From time to time, the CPD administered an examination 

for those sergeants seeking promotion to lieutenant. While the 

CPD retained discretion over whom to promote, those who 

scored highest on the exam were generally first in line. 

Word has served with the CPD since 2001. When he took 

the departmental lieutenants’ exam in 2006, he was ranked 

150th of all candidates. The sergeants ranked 1 through 149 

all received promotions; Word was the highest-scoring sergeant who did not. In 2015, when Word next took the exam, 

his ranking fell to 280th. He was passed over a second time.

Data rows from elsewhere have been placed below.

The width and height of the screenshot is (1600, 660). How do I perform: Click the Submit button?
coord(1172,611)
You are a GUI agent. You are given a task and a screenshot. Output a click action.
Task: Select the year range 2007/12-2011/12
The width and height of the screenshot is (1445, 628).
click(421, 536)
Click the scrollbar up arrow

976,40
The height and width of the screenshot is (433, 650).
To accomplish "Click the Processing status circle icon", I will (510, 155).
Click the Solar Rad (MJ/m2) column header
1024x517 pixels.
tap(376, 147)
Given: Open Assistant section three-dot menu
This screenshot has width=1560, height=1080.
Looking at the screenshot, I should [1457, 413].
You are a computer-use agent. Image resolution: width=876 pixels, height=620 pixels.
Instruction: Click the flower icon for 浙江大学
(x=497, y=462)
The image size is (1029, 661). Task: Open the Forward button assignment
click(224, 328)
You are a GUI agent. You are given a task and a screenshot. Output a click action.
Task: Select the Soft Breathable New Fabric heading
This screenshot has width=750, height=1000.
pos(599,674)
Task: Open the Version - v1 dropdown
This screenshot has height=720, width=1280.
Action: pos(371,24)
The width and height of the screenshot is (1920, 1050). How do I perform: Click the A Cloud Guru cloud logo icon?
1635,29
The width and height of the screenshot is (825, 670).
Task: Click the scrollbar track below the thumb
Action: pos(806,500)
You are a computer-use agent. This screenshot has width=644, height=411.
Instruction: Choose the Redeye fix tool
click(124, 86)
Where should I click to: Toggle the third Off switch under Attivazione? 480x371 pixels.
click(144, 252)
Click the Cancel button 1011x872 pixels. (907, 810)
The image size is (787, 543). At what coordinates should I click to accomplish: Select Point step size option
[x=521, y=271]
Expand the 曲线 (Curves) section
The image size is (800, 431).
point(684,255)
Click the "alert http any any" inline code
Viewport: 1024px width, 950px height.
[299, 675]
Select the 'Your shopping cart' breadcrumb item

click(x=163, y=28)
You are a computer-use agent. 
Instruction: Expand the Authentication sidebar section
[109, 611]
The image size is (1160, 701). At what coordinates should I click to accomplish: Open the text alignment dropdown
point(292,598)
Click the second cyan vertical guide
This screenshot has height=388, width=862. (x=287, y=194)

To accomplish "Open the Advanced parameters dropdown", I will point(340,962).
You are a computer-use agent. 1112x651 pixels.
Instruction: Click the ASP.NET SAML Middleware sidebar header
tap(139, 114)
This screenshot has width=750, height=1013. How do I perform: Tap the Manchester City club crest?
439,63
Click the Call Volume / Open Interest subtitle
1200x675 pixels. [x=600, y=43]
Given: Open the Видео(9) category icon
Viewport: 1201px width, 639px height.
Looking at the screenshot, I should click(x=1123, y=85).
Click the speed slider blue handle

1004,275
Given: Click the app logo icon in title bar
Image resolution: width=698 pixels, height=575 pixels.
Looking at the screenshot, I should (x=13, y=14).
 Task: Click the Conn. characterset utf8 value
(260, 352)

The three individual defendants served as senior members 

of CPD leadership: former Superintendent Eddie Johnson, 

former First Deputy Superintendent Al Wysinger, and former 

Chief for Bureau of Organizational Development Eugene Williams. According to Word, each of these men’s “wives or paramours” were CPD sergeants who took the 2015 exam and 

then received promotions. Word alleges that defendant Williams had early access to the exam and provided test content 

to the wives and paramours, who formed a clandestine 

“study group” and cheated their way to passing scores. For 

example, Word claims that Wysinger’s wife (who, like the 

other women, is not named as a defendant in the complaint) 

went from ranking 280th in the 2006 exam results to first in 

the 2015 results.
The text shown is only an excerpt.